Mac High Sierra Boot Camp Update
Posted on by admin
Hello everyone that can help out. Since last year I upgraded to High Sierra, didn't feel like upgrading since I can no longer update any further.
okay now in 2020, in isolation have very little money, a good amount of groceries.
Deleted old hard drive converted to exfat (from mac) send it into Bootcamp, formated hard drive to NTFS. Tested a small handfull of data files (jpg, png, mov, psd, pdf, img, doc, etc). Had a hard time ejecting usb drives, weird experience: not the best solution. Booted up through mac mounted usb drive and checked thinking my files are not able to open view at all or gone forever, error message. Went back into windows and my files were just fine, nothing gone.
Did anyone run into the same issues as me, your solutions? What's your solution to NTFS read and write? Is their any cons with exfat. Also am I in the right thread or where should I post this?
The more I look into Paragon makes me weary of their software cause it is linked towards Russia plus China. Years ago I had NTFS-3G worked fine back then, which is now Tuxera.
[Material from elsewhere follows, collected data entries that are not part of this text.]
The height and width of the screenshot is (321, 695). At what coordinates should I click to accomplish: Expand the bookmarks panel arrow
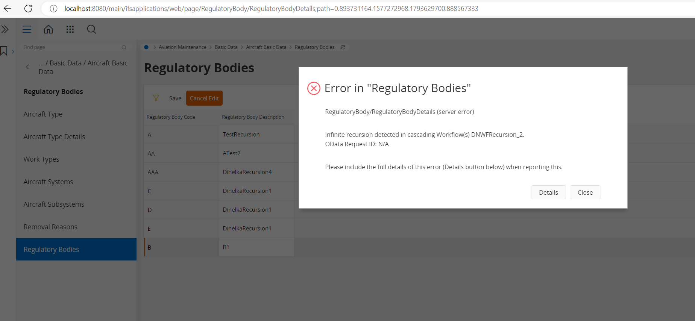coord(13,51)
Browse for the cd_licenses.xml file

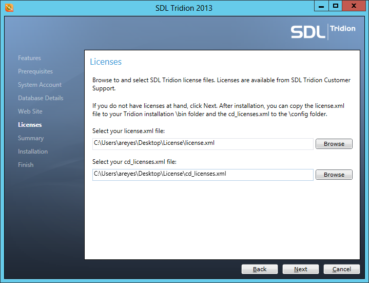(x=334, y=175)
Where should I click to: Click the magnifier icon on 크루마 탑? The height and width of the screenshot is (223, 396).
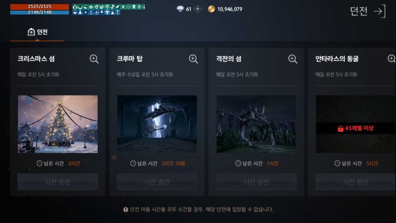tap(193, 59)
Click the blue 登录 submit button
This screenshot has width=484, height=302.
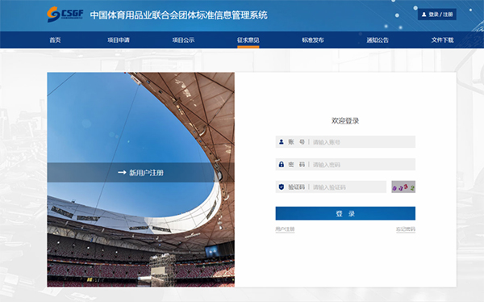pos(345,213)
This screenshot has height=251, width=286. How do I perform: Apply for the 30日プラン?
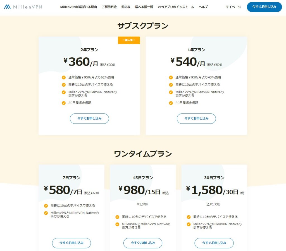point(214,243)
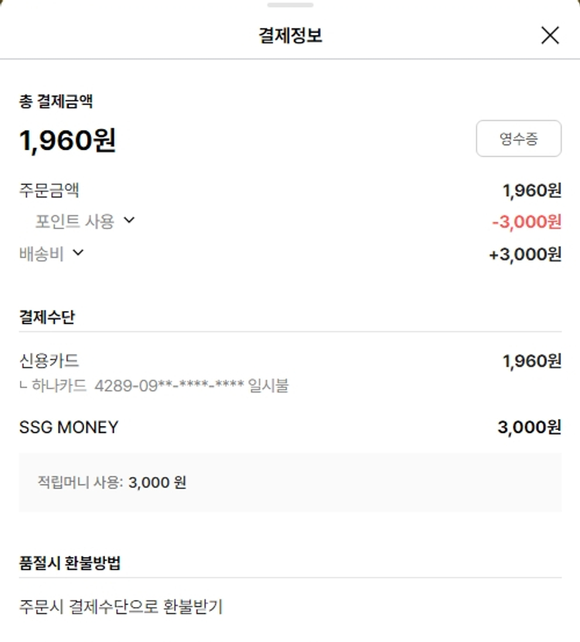The image size is (580, 642).
Task: Click the 결제정보 title text
Action: (290, 36)
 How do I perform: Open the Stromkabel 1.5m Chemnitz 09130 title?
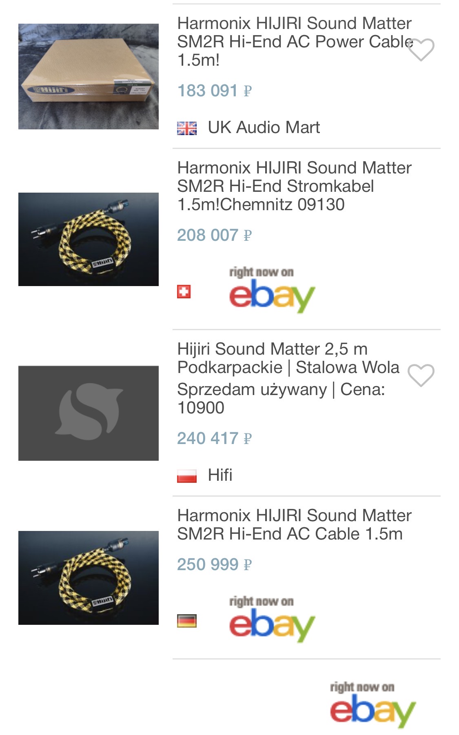pyautogui.click(x=295, y=186)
I just can't purchase it right now or if its any good especially on High Sierra?
Windows solution: open up device manager select drive name 'uninstall' to eject drive.
Windows 10 message: please close windows and app before ejecting drive ('problem ejecting usb mass storage device')
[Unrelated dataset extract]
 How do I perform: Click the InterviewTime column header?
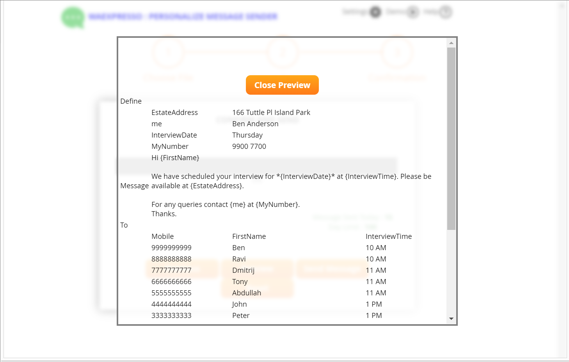(388, 237)
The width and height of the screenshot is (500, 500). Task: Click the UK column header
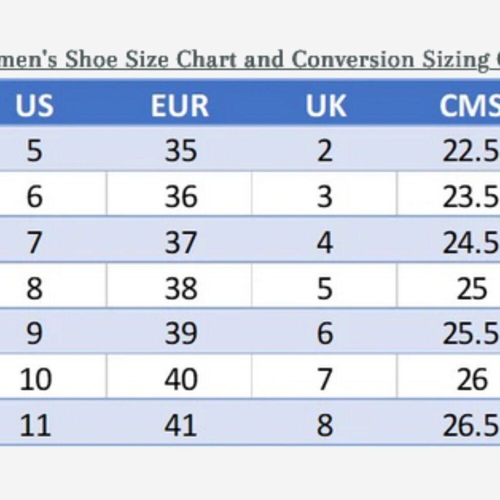[326, 105]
Mac OSX Message: Photos or video can't open ('item 'earth_landscapes.jpg' is used by mac os and can't be opened')
Possibly the best solution is formatting some usb drives to exfat for windows and others osx journaled.
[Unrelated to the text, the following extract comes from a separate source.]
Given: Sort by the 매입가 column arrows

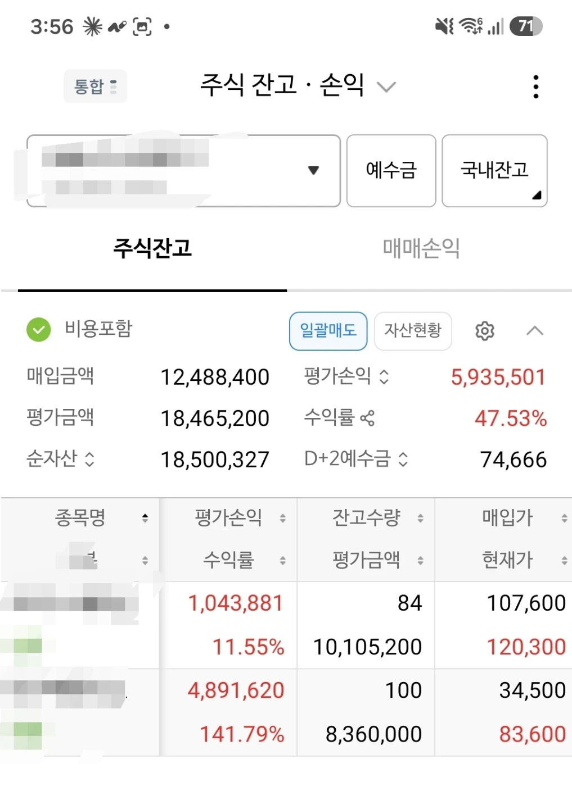Looking at the screenshot, I should coord(564,518).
I work on Both Mac and windows 10 Pro: cause of software work.
iMac specs: High Sierra v10.13.6 mid 2011 20gb, AMD 512 mb.. yeah I know I need a new computer
NTFS Apps: Mounty (v1.9 (13)), OSX FUSE (v3.10.2).
Windows10pro external drive on imac
version 1709
okay now in 2020, in isolation have very little money, a good amount of groceries.
Deleted old hard drive converted to exfat (from mac) send it into Bootcamp, formated hard drive to NTFS. Tested a small handfull of data files (jpg, png, mov, psd, pdf, img, doc, etc). Had a hard time ejecting usb drives, weird experience: not the best solution. Booted up through mac mounted usb drive and checked thinking my files are not able to open view at all or gone forever, error message. Went back into windows and my files were just fine, nothing gone.
Did anyone run into the same issues as me, your solutions? What's your solution to NTFS read and write? Is their any cons with exfat. Also am I in the right thread or where should I post this?
The more I look into Paragon makes me weary of their software cause it is linked towards Russia plus China. Years ago I had NTFS-3G worked fine back then, which is now Tuxera. I just can't purchase it right now or if its any good especially on High Sierra?
Windows solution: open up device manager select drive name 'uninstall' to eject drive.
Windows 10 message: please close windows and app before ejecting drive ('problem ejecting usb mass storage device')
Mac OSX Message: Photos or video can't open ('item 'earth_landscapes.jpg' is used by mac os and can't be opened')
Possibly the best solution is formatting some usb drives to exfat for windows and others osx journaled.
I work on Both Mac and windows 10 Pro: cause of software work.
iMac specs: High Sierra v10.13.6 mid 2011 20gb, AMD 512 mb.. yeah I know I need a new computer
NTFS Apps: Mounty (v1.9 (13)), OSX FUSE (v3.10.2).
Windows10pro external drive on imac
version 1709
Boot Camp Update 2.1
Macos High Sierra Boot Camp Windows 10
Apr distributor and european auto tuning near me. May 05, 2017 I can confidently debunk this myth/rumour that Boot Camp only supports Windows 10. As planned (see my earlier post) I installed Windows 8.1 into Fusion 8.5 on Sierra and completed a successful Windows update that took half a day to complete. Apple's MacOS High Sierra update offers lots of behind-the-scenes changes that should make the Apple's desktop OS easy to use. Apple MacOS High Sierra for Mac. Apple Boot Camp Support.